We thank the authors for their response to our publication.1 The main intent of our study was to emphasize the need for a more updated outlook on postpartum hemorrhage definition. We hypothesized that a single value of 500 mL does not represent the same change in blood volume in different women. To prove that, we used body surface area as our basis for measuring total blood volume.
Physiologic changes in pregnancy affect body weight, body composition, body surface area, and body mass index. Multiple formulae have been proposed to calculate total blood volume based on one or more of the above parameters.2,3 In several of these studies, including the one by Nadler et al4 (the formula used in the study by Milosevic et al, quoted in your letter5), the difference in total blood volume as calculated by body surface area or body mass index is relatively similar. However, given the complexity of pregnancy changes, we chose body surface area based on the study by Wang et al6: “BSA [body surface area] correlates with metabolic rate, cardiac output, oxygen consumption, renal plasma flow, urea clearance, glomerular filtration rate and organ size better than physical measurements such as weight.” In this study, Wang et al point out that the best formula to predict body surface area in pregnant women is the Dubois formula as adopted by us.
In response to the author's query regarding obstetric hemorrhage being “defined based on one of the trauma shock classifications,” our intent was not this at all.

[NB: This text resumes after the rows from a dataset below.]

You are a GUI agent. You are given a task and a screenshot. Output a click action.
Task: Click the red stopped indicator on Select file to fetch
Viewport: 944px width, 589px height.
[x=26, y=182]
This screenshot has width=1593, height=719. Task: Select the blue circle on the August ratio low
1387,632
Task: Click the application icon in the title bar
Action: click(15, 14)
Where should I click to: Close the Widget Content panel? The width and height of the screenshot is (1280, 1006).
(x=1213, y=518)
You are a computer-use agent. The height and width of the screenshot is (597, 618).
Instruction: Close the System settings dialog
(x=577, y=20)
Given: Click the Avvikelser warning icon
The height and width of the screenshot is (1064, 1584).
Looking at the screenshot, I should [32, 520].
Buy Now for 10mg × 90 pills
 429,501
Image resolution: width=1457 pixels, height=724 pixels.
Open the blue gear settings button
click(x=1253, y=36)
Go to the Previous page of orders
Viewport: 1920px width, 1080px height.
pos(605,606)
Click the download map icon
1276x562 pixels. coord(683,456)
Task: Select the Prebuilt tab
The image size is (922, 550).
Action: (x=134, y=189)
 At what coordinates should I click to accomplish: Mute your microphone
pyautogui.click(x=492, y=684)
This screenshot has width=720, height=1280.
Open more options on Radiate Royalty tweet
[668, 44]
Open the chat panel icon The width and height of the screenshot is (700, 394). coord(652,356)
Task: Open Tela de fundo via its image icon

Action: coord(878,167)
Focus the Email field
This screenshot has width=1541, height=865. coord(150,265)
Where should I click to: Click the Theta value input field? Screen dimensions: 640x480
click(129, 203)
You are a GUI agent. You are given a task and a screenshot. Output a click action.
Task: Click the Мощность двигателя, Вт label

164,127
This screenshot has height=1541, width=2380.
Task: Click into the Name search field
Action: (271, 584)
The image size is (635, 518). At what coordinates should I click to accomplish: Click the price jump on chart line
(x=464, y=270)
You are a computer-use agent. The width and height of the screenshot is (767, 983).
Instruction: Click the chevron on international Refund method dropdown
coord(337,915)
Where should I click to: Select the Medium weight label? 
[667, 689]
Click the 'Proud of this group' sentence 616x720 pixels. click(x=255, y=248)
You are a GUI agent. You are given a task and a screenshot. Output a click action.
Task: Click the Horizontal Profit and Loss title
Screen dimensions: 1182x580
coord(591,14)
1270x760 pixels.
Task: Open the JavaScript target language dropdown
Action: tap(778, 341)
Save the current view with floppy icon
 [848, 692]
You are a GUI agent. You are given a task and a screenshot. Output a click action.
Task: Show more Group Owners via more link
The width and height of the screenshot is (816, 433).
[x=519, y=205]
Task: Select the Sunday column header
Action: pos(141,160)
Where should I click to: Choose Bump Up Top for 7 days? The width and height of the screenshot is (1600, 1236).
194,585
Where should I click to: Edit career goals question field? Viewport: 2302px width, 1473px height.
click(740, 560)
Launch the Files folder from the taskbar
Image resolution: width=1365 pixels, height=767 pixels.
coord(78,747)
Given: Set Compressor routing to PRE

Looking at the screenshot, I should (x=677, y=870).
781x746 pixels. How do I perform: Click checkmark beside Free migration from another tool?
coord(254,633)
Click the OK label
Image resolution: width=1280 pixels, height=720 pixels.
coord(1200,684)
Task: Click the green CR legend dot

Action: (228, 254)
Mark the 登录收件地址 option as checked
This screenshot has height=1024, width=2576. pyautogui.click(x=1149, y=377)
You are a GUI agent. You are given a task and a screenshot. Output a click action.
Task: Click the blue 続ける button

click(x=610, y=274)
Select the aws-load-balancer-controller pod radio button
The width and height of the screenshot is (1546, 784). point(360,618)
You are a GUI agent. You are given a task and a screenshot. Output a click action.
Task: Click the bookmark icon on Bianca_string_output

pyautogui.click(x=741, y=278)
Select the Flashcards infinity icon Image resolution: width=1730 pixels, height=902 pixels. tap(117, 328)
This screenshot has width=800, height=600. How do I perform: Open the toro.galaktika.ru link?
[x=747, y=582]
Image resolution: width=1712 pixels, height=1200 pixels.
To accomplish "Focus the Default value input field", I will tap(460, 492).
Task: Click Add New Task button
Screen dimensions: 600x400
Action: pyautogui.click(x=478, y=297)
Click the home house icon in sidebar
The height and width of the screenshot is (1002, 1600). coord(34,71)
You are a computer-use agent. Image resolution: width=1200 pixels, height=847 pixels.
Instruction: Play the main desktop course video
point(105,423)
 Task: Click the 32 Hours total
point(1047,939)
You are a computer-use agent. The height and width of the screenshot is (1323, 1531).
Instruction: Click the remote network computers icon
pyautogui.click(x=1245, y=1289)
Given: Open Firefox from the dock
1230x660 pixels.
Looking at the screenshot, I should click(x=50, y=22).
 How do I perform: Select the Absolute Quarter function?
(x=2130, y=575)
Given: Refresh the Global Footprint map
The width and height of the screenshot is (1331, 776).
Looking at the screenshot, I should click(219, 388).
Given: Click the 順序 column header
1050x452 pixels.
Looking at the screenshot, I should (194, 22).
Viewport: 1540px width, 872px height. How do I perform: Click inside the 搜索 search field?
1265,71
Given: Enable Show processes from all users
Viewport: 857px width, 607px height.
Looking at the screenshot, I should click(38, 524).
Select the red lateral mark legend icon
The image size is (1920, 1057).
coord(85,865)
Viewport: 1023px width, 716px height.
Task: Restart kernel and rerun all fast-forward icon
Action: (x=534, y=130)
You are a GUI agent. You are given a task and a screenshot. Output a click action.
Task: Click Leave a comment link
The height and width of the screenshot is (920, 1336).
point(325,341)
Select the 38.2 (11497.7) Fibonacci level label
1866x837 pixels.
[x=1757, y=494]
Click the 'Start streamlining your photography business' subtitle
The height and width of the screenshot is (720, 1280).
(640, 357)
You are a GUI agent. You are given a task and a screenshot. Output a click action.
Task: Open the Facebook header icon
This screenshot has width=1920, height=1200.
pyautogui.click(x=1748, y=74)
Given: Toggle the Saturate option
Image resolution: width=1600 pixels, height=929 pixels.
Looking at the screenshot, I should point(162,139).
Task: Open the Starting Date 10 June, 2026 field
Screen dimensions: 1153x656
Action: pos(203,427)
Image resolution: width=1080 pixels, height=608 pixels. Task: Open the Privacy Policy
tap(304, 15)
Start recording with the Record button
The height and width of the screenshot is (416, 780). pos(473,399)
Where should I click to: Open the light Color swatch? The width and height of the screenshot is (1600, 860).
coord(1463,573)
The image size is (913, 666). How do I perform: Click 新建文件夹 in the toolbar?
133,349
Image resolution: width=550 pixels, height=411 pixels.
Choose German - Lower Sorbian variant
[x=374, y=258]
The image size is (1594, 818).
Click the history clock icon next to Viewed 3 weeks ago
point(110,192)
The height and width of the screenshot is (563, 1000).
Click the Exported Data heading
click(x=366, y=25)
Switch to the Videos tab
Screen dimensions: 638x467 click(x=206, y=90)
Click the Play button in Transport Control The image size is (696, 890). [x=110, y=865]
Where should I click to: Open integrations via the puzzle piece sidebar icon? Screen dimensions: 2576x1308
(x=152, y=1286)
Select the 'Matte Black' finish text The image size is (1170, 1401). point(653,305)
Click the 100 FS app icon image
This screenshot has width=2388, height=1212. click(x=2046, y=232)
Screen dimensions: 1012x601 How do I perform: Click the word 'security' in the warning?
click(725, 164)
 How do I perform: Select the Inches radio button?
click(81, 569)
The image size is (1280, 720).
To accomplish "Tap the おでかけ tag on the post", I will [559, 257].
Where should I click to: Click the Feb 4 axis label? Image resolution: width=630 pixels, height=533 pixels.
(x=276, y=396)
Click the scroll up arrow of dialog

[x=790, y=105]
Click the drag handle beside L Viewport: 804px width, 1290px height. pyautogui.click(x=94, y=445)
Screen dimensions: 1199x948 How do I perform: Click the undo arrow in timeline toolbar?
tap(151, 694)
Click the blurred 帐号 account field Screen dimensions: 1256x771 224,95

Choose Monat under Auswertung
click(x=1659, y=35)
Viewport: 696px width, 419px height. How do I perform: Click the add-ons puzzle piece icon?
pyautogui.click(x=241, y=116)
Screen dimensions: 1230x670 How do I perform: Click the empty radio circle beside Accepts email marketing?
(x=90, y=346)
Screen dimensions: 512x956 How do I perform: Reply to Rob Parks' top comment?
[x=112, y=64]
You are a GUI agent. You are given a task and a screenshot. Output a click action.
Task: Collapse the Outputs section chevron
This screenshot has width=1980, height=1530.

We used the trauma shock classification as an example to show the different percentages of total blood volume that varied with different body surface areas, proving our point again that, rather than using a single value of 500 mL, a range is much needed.
We agree with the authors that estimated blood loss is very subjective. We used this only as an example to show the variations in the total blood volume but not as the basis of what to be expected as the norm. We would like to reference Table 2 in our study,1 where the total blood volume and 5, 10, and 15% volumes were calculated for different body surface area quintiles. That was the main purpose of this article. This was also the reason for not including blood transfusions.
Our future direction would be to validate this with quantified blood loss and assess clinical changes at different percentages of total blood volume lost and blood transfusions. We did group all our pregnant patients together; however, this should not have changed our outcome, because the measurements were all taken on admission and would have been reflective of the patient's current gestational period.
We agree with the authors regarding the existence of multiple confounding factors such as multiple gestation, which was the reason we did not include that group in our study.